Roma, 20 giu. (askanews) – Maria Grazia Spillantini, neuroscienziata, studia le malattie degenerative del cervello da quasi quaranta anni in Gran Bretagna: è la protagonista del nuovo episodio di Italiane della Scienza”, un podcast della rubrica SGUARDI prodotta da askanews e ideata da Alessandra Quattrocchi.
Spillantini in un laboratorio di ricerca a Cambridge fece il dottorato con l’incoraggiamento di Rita Levi Montalcini, poi provò a tornare in Italia al CNR, dove si scontrò con il nepotismo, così tornò a Cambridge, all’università, per fare ricerca come voleva. Abbiamo parlato dell’ambiente accademico e della ricerca in Italia e dei suoi mali; dello Spillantini Lab e delle speranze per l’Alzheimer, il Parkison e la demenza fronte temporale.
Rita Levi Montalcini incoraggiava gli scienziati quando si può tornare in Italia. Lei a un certo punto ci ha provato al CNR; cos’è che non ha funzionato?

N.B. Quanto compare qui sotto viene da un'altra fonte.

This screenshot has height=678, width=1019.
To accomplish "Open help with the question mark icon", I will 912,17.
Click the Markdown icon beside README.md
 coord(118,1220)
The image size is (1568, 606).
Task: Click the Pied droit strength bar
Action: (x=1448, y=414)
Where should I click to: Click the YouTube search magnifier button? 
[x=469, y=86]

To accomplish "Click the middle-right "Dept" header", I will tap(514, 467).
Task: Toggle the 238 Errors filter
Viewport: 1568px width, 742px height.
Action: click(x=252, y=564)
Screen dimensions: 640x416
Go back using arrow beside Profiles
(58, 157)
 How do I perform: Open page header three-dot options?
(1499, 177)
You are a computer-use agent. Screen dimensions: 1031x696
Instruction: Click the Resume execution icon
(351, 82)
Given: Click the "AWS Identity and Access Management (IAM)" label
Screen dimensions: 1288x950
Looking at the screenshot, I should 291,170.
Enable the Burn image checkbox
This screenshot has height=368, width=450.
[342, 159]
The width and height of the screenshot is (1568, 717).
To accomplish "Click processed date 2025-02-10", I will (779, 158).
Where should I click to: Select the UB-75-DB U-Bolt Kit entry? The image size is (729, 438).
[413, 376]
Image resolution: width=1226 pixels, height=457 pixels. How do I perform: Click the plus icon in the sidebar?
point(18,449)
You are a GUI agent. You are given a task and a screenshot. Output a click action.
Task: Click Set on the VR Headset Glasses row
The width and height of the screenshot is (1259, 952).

“Vengo da un paesino delle montagne. Non avevo santi in paradiso e sono arrivate altre persone che invece ne avevano molti e quindi il mio posto era ambito” racconta. “Rita ha provato a farmi andare da lei, ho ancora la lettera scritta di trasferimento. Però era in pensione, quindi non era possibile. E un giorno mi disse ‘Cara, cosa vuoi fare in questo ambiente?’ E a quel punto era come se mi desse la benedizione di fare quello che volevo. Scrissi immediatamente al CNR che dava le dimissioni. Tornai tre giorni dopo in Inghilterra, trovai un post da post-doc all’università di Cambridge e ora sono trent’anni che sono lì, prima da post-doc poi come lecturer, e dal 2007 come professore ordinario”.